===== THE INPUT
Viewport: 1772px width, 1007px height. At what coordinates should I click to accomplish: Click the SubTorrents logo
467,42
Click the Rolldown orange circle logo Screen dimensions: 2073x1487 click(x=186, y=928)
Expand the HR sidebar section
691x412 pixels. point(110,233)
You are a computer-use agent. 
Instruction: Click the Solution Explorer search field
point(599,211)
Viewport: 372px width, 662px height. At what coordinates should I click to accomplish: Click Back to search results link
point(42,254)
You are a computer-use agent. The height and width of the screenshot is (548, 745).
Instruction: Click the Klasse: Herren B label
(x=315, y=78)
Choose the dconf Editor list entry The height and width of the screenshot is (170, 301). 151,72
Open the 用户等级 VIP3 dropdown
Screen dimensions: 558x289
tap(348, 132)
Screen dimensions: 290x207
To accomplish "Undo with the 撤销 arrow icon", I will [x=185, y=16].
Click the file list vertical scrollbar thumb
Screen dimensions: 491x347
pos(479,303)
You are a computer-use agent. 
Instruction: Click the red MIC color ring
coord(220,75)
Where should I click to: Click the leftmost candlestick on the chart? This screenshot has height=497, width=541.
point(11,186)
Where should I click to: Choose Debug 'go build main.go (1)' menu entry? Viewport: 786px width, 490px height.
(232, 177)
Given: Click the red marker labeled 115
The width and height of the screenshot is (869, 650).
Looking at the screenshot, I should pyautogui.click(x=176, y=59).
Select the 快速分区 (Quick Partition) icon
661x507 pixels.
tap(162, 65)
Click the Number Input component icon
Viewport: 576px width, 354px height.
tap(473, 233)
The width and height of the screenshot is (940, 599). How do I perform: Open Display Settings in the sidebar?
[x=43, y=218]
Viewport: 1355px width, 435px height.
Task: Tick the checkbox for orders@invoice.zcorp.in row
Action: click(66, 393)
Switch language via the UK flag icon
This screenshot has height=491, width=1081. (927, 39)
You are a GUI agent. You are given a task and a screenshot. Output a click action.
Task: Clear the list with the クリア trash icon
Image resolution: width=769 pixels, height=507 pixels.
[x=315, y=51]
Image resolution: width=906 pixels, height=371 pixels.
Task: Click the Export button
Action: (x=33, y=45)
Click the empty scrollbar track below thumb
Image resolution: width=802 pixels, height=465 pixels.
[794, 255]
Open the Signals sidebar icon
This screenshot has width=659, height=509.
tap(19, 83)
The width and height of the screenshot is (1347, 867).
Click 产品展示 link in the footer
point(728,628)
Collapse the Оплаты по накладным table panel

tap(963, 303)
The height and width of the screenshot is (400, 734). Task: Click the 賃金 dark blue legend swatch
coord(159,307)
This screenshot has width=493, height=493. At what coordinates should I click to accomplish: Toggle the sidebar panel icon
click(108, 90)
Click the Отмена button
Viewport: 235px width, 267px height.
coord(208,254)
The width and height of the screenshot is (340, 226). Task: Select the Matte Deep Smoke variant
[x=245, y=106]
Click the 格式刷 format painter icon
==========
TO DO
Given the data above, which lines hold the string "agent"? Return them.

TASK RESPONSE
You are a computer-use agent. 
You are a computer-use agent. The height and width of the screenshot is (548, 745).
You are a computer-use agent. 
You are a GUI agent. You are given a task and a screenshot. Output a click action.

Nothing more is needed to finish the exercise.